▶ _Source text_

◆ ◆ ◆ ◆ ◆ ◆ ◆

Un Chien Andalou

Un Chien Andalou Un Chien Andalou's Influence on Art and Culture

Un Chien Andalou was an immediate success upon its first screening at the Studio des Ursulines in Paris, despite Buñuel’s expectations of a negative reception. (According to his later claims, he carried rocks in his pockets to throw in case the film started a riot.) As a result of its successful first screening, the film was bought by Studio 28 in Paris, where it played for eight months. In his 1929 preface to the film’s script Buñuel expressed frustration (sincere or not) with the film’s success: “But what can I do about those who seek every novelty, even if that novelty outrages their most profoundly held convictions, about a sold-out or insincere press, about which this imbecilic crowd that has found beautiful or poetic that which, at heart, is nothing but a desperate, impassioned call for murder?” He also later recalled that, despite the film’s positive reception, “many people complained to the police about its ‘cruelty’ and ‘obscenity’” (My Last Sigh Chapter 10).

Based on this success, Buñuel and Dalí were commissioned to make a sequel by a wealthy couple, Charles and Marie-Laure de Noailles, who gave Buñuel and Dalí considerable artistic license. The film was to be called La Bête Andalouse (The Andalusian Female Beast), and was to run for the same length as Un Chien Andalou. However, Buñuel and Dalí had a falling-out during the making of the film, and the resulting film, L’Age d’Or (1930), was quite different from the earlier one, was considerably longer, and was mostly completed by Buñuel. It was also one of the earliest synchronized-sound films in French cinema. Moreover, the film was much more controversial, being banned by the Prefecture of Police of Paris—a fact that Buñuel satirized much later in his film Diary of a Chambermaid (1964), which ends with right-wing marchers shouting “Vive Chiappe!” in a reference to the police chief responsible for the banning of L’Age d’Or. The relationship between Buñuel and Dalí never recovered from its strains during the making of L’Age d’Or, and they never collaborated again. Dalí’s labeling Buñuel an atheist in his book The Secret Life of Salvador Dalí may have played a role in Buñuel’s being fired from his job as an editor at the Museum of Modern Art in New York City, a fact which particularly frustrated Buñuel. In 1966 Dalí proposed that they collaborate again on a proper sequel to Un Chien Andalou, a proposal that Buñuel curtly declined.

◆ ◆ ◆ ◆ ◆ ◆ ◆

▶ _Recorded data_
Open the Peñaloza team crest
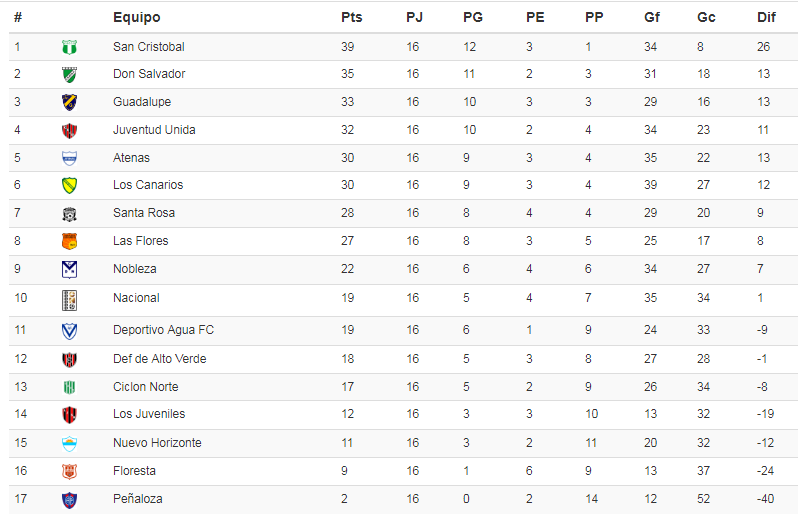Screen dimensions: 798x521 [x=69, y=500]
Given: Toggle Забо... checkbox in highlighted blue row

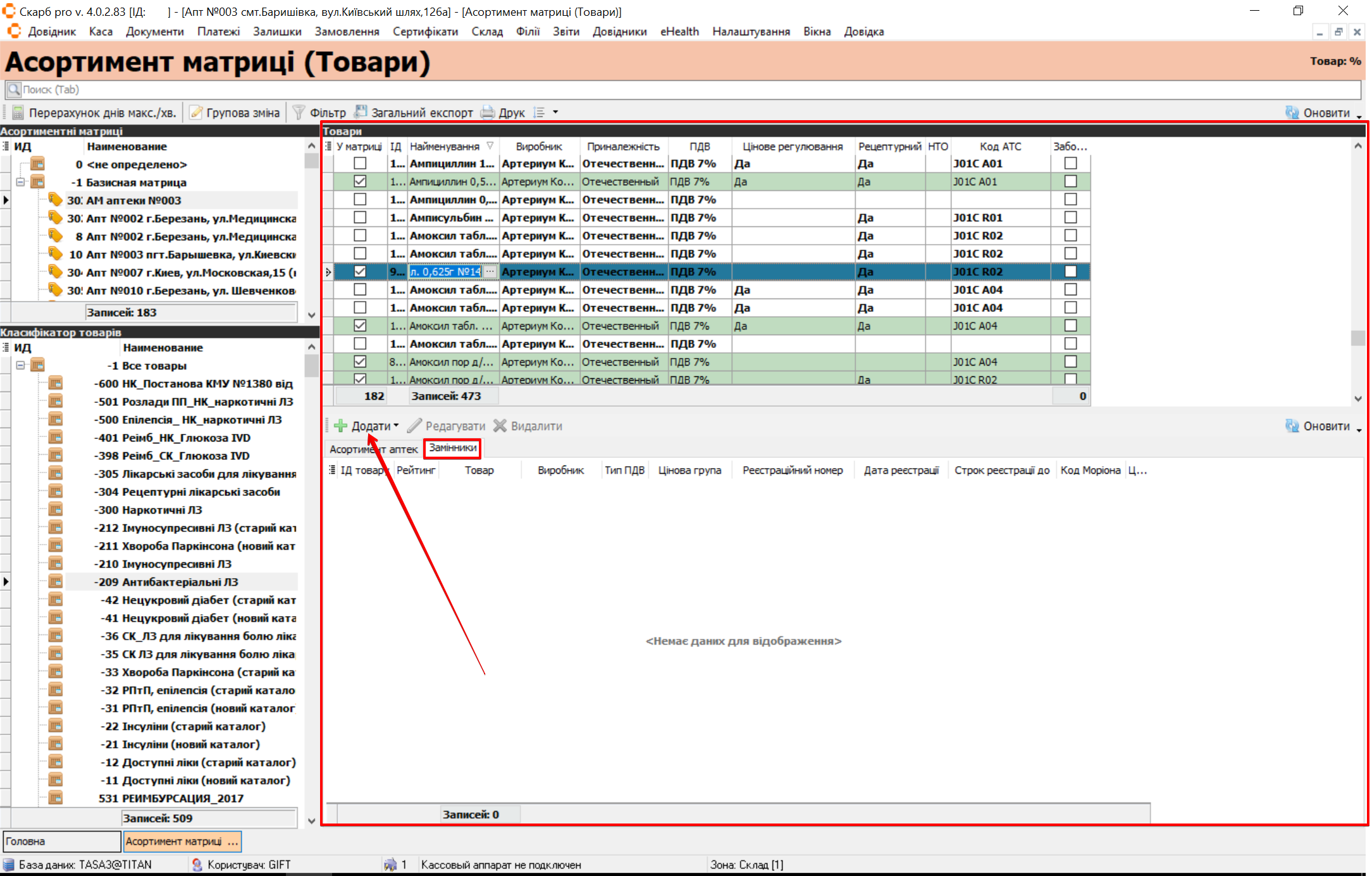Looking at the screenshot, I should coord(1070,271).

◆ ◆ ◆ ◆ ◆ ◆ ◆

▶ _Your tasks_
- a) In the text on Un Chien Andalou, how long did the film play at Studio 28 in Paris?
- b) Pick up the text on Un Chien Andalou right after its last sentence and write what comes next.
You won't need the data to do this.

▶ _The responses_
- a) Eight months.

- b)
The film attracted admirers well beyond the narrow Paris Surrealist circle, including important filmmakers such as Sergei Eisenstein, whose own experiments with montage (a way of conveying meaning by the editing together of images) invite comparison with the experiments conducted in Un Chien Andalou. In fact, in his recent film essay Sergei/Sir Gay—Examining Homoerotic References in Eisenstein’s Film (2017), the filmmaker Mark Rapport has noted similarities between shots in Eisenstein’s unfinished film ¡Que Viva México! (begun in 1930) and the last shot on the desert in Un Chien Andalou.

The film has also had an influence on other avant-garde films made according to principles of free association: i.e. films aiming to mimic the structure of a dream rather than a rational narrative. A significant example of such a film made in the decade-and-a-half after Un Chien Andalou is Meshes of the Afternoon (1943), a film also made by two collaborators (Maya Deren and Alexander Hammid), and also featuring doppelgängers and edits with dissociative effects. P. Adams Sitney, the scholar of American avant-garde film, has compared Un Chien Andalou and Meshes of the Afternoon in his book Visionary Film: The American Avant-Garde 1943-2000 (Sitney 3-15).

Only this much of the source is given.